Il y a bien une légende noire sur la bataille de France, c'est indéniable, et en cela, Lormier a raison. Bien qu'étant moi-même bien loin d'être le dernier de la classe en Histoire, ce bouquin a réussi à tordre le cou à certaines idées reçues que j'avais encore. Je croyais par exemple que les chars allemands surclassaient les français en nombre comme en qualité, ce qui n'est pas vraiment le cas. Pour les avions en revanche, oui, mais pas autant que je l'aurais cru. J'ai aussi appris le manque cruel de DCA, mais le fait le plus marquant est bien démographique : 40 millions de Français, 80 millions d'Allemands, et ce n'étaient pas les Belges, les Néerlandais ou le maigre corps expéditionnaire britannique qui pouvaient changer cela. Sans compter que l'Allemagne était dirigée depuis six ans par un cinglé fasciste, militariste et revanchard. Sur le papier, pas étonnant donc que la stratégie française ait été strictement défensive, car on voit mal comment on aurait pu attaquer l'Allemagne (ou alors il aurait fallu le faire dès 1935, comme l'ont soulevé d'autres historiens). Ce qui frappe, en effet, dans quasiment tous les faits d'armes narrés dans ce bouquin, c'est l'écrasante infériorité numérique des Français. Quasi partout, on se bat à un contre trois, contre cinq, voire dix ou quinze ! Et il en est souvent de même pour le matériel. Parfois, cette infériorité est le fruit d'une stratégie défaillante, mais ne nous leurrons pas : sur le papier, nous ne partions pas gagnants.
Le parti pris de Lormier se comprend : à l'époque où il écrit ce bouquin, les Amerloques nous traitent de singes capitulards (à cause du refus d'aller en Irak), et il a raison quand il dit que les programmes scolaires ne parlent que de débâcle pour mai-juin 40, ce qui est injuste pour les dizaines de milliers de soldats français qui se sont sacrifiés en emportant des dizaines de milliers de soldats allemands avec eux dans la mort, détruisant des centaines de chars et d'avions qui ont fait cruellement défaut par la suite dans la bataille d'Angleterre.

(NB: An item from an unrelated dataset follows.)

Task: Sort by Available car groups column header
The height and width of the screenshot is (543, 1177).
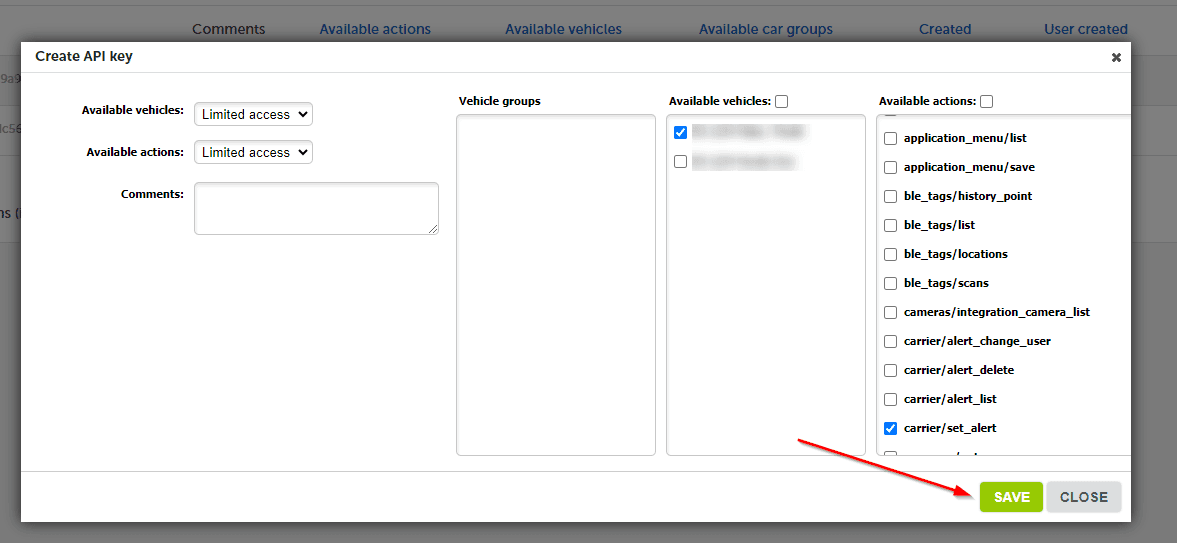Action: [x=765, y=29]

Pour autant, un parti pris reste un parti pris, ce qui n'est jamais bon en Histoire. À voir tous ces faits d'armes (dont certains vont loin dans l'anecdote et le détail technique), on pourrait en venir à contester le terme même de débâcle. Et pourtant, en d'autres lieux, cette débâcle, cette panique a bien eu lieu, et nombre de nos grands-pères (dont les deux miens) en ont été les témoins oculaires. Oui, il y a eu manque de combativité, oui, il y a eu défaitisme, oui, il y a eu encadrement défaillant et fautes inexcusables dans l'approvisionnement, et si on était tenté de l'oublier, il suffirait de relire l'édifiant L'étrange défaite de
Marc Bloch pour s'en souvenir... Historien lui aussi, témoin oculaire, et qui a le mérite d'avoir écrit son livre en 1941, juste après les faits encore frais dans son esprit.
Je trouve aussi un peu facile d'accuser les autorités civiles d'avoir fait le jeu de l'invasion en exigeant d'ouvrir leurs villes aux Allemands... C'est oublier un peu vite les victimes civiles qui ont émaillé tous les cas où l'armée a décidé de défendre une ville quand même (comme à Saumur).
Je rejoins en revanche Lormier sur sa sévère analyse du haut commandement... Où l'on se rend compte que, sans même parler de prolonger la ligne Maginot le long de la frontière belge (ce qui aurait été une riche idée), le simple fait de renforcer les médiocres divisions de réserve de la Meuse et des Ardennes par des troupes de choc aurait probablement empêché la percée de Sedan, péché cardinal qui a provoqué l'effondrement. Au vu de
la résistance ailleurs, souvent acharnée, cela aurait possiblement permis de repousser l'invasion et d'éviter l'occupation.
Dernière remarque : je trouve dommage de constater autant de coquilles, de fautes de frappe et d'orthographe dans un livre qui a été, semble-t-il, un succès en librairie.